Perhaps the greatest of the Winter-coached KSU players was all-American Bob Boozer, who played for ‘Cats from 1956-58.
Of his coach, Boozer said, "What separated Tex from other coaches was the way he explained himself. He was a strategic coach with no ranting and raving, but just teaching. He had the offense he invented and the horses to run it. He deserves to be right there with Phog Allen, Bobby Knight, and any other great coach of the game."
In 1951, Winter left K-State to become the head basketball coach at Marquette at the age of 28, making him the youngest head coach of a Division I program in NCAA history. After two years, he would return to K-State for the 1953-54 season as the head coach of the Wildcats.
Winning only 14 and 11 victories in his first two KSU seasons, fans were not enchanted with Winter as there were signs of "Spring is here, Winter must go!" Winter would survive the storm, and over the next 13-year period from 1955-56 through 1967-68, K-State would win eight Big 7/8 titles, play in six NCAA Tournaments, and reach two Final Fours in 1958 and 1964.
Winter won using a "Triangle Offense" that if he didn't invent, he certainly refined. Calling Winter "always supporting and never berating," all-American Jack Parr said of the offense, "From a pure logistics standpoint, the ‘Triangle Offense' was based on spacing … players 15 feet apart, and the fact that everyone was involved. It was never geared to one player, and it was an offense that always had options with the defense determining which option you went to.
"I might have had a good night, but I would never hear anything from Tex," reflected Parr, a 20-point per game scorer. "He wasn't into individual accomplishments … it was all about how the team was doing."
Of Michael Jordan, Winter once said, "I'm not overly impressed with Michael Jordan.

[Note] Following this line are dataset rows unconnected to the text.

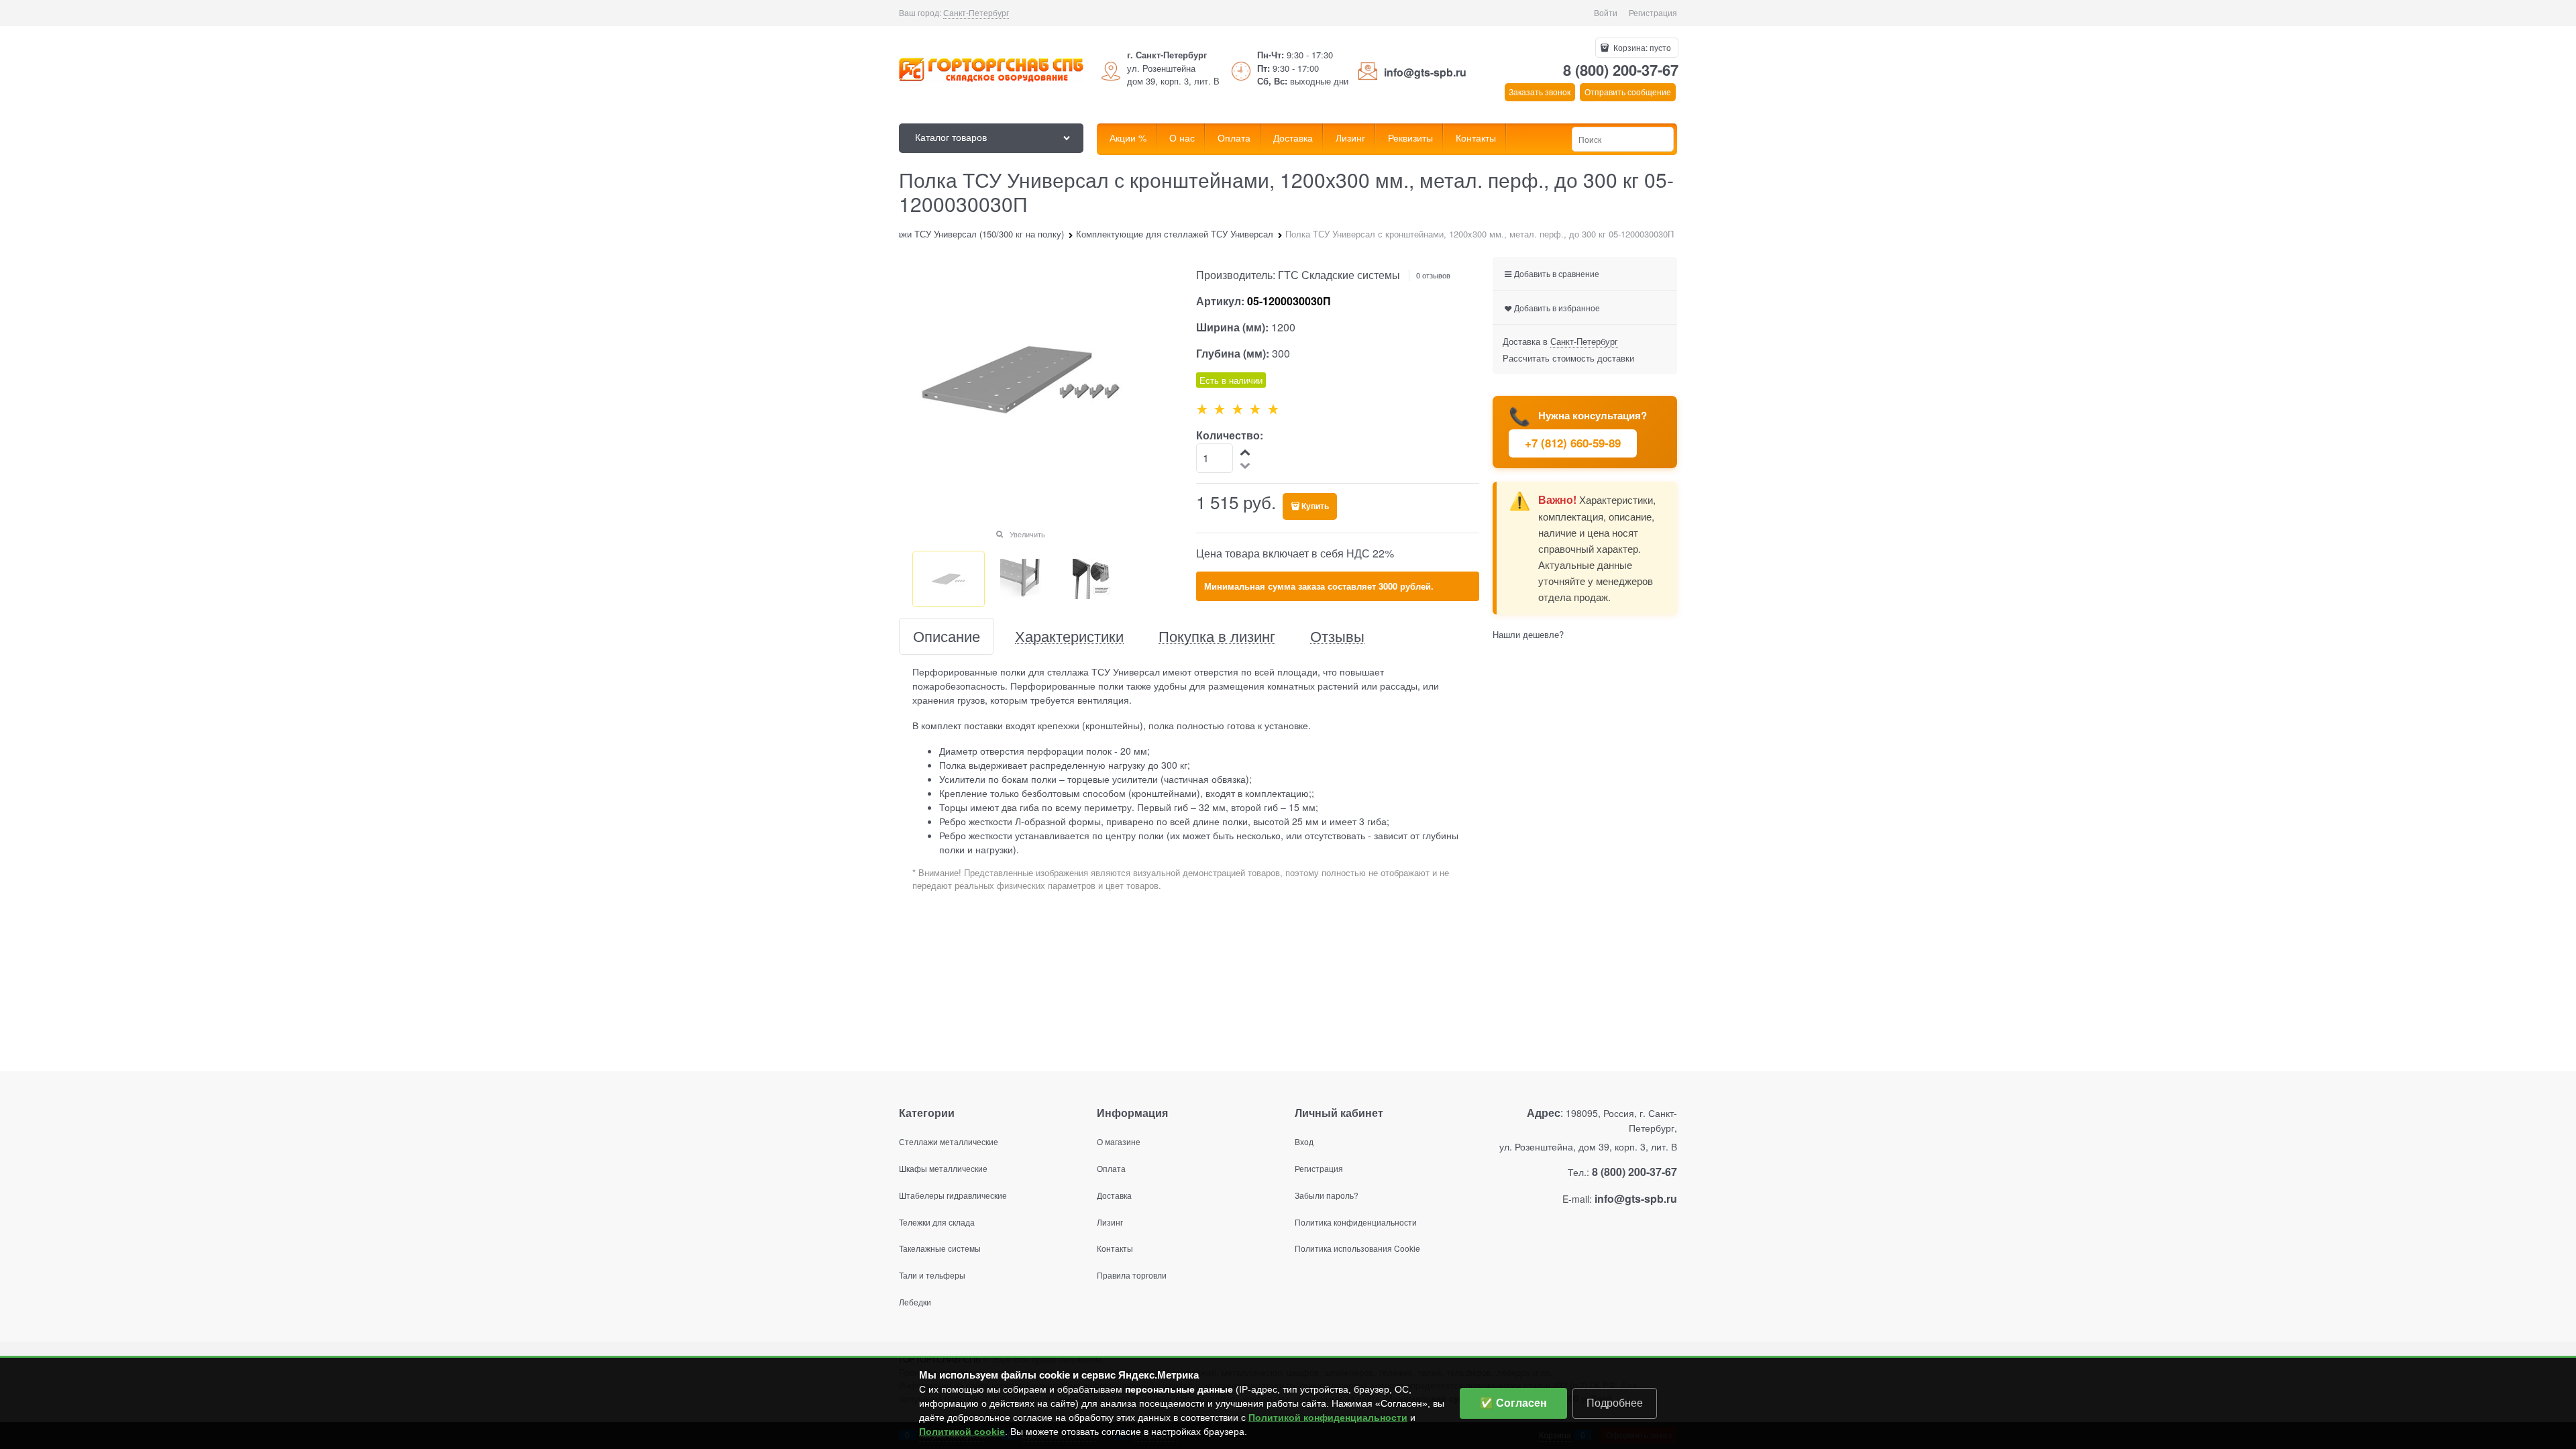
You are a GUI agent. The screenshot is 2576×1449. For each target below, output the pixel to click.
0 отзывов (1433, 275)
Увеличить (1027, 534)
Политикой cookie (962, 1431)
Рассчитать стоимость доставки (1568, 358)
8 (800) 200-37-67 (1620, 69)
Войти (1605, 12)
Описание (946, 636)
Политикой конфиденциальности (1327, 1417)
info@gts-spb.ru (1425, 72)
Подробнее (1615, 1403)
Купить (1315, 506)
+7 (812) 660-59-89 (1573, 443)
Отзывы (1337, 636)
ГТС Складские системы (1339, 274)
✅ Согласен (1513, 1403)
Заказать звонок (1539, 91)
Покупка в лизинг (1217, 636)
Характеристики (1069, 636)
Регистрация (1653, 12)
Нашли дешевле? (1528, 634)
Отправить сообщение (1628, 91)
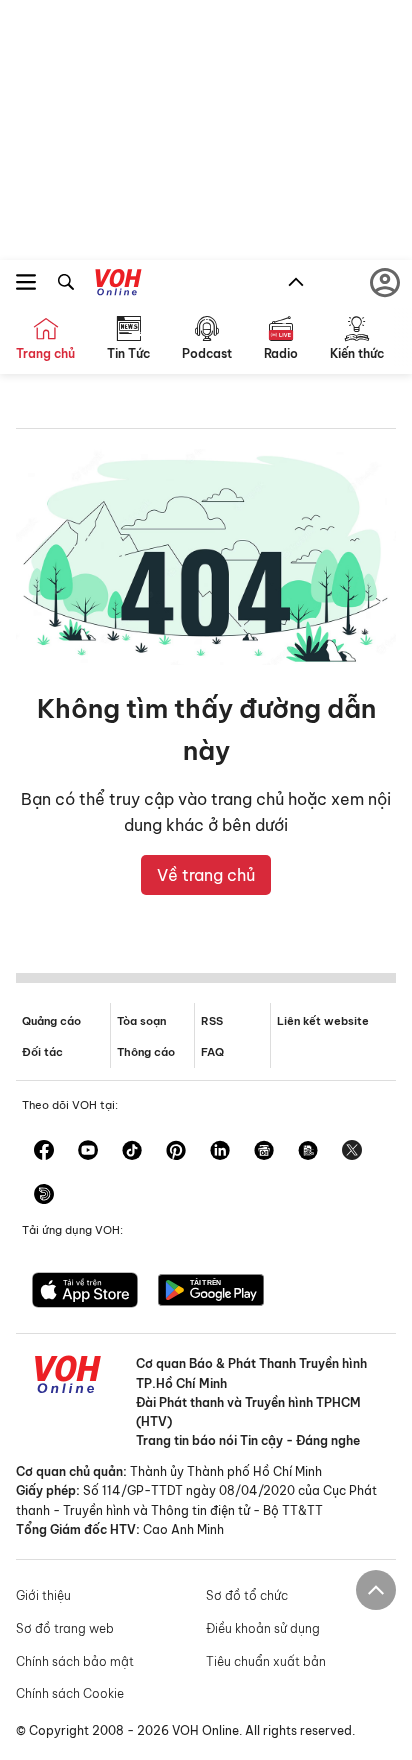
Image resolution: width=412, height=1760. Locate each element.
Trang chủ (45, 353)
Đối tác (42, 1052)
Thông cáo (146, 1052)
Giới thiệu (43, 1595)
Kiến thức (357, 353)
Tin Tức (128, 353)
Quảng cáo (51, 1021)
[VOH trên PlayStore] (211, 1292)
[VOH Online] (118, 285)
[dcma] (308, 1152)
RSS (212, 1021)
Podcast (207, 353)
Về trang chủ (206, 875)
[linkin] (220, 1152)
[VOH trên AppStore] (85, 1292)
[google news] (264, 1152)
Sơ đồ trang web (65, 1628)
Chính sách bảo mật (75, 1661)
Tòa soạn (141, 1021)
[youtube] (88, 1152)
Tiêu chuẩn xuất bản (266, 1661)
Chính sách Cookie (70, 1693)
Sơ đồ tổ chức (247, 1595)
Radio (281, 353)
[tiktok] (132, 1152)
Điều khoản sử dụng (263, 1628)
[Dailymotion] (44, 1196)
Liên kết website (323, 1021)
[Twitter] (352, 1152)
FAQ (212, 1052)
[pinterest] (176, 1152)
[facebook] (44, 1152)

Impressed, but not overly impressed. There are still parts of his game that need work … fundamentals."
With Hall of Famer Bob Knight at Bramlage Coliseum on Tuesday when K-State honored Winter, the former Indiana and Texas Tech coach said of Winter, "Tex really, really likes the game of basketball. I appreciated that from the time I first knew him until today. And then on top of that, Tex was an outstanding basketball coach.''
Caring for his father in the first months after the stroke, Winter demonstrated little communicative skills, or desire to communicate.
Finally, Chris asked his father to diagram a play on a piece of paper.
"Out of nowhere, there it was … an offensive play drawn perfectly, completely understandable and legible enough for players to run it," said Winter's son. "I was really surprised … but then I wasn't surprised at all."
Another son, Russ, said of his father, "It may not always seem like it on the outside, but there's still a coach in there. He's always been a coach. He doesn't know how to do anything else."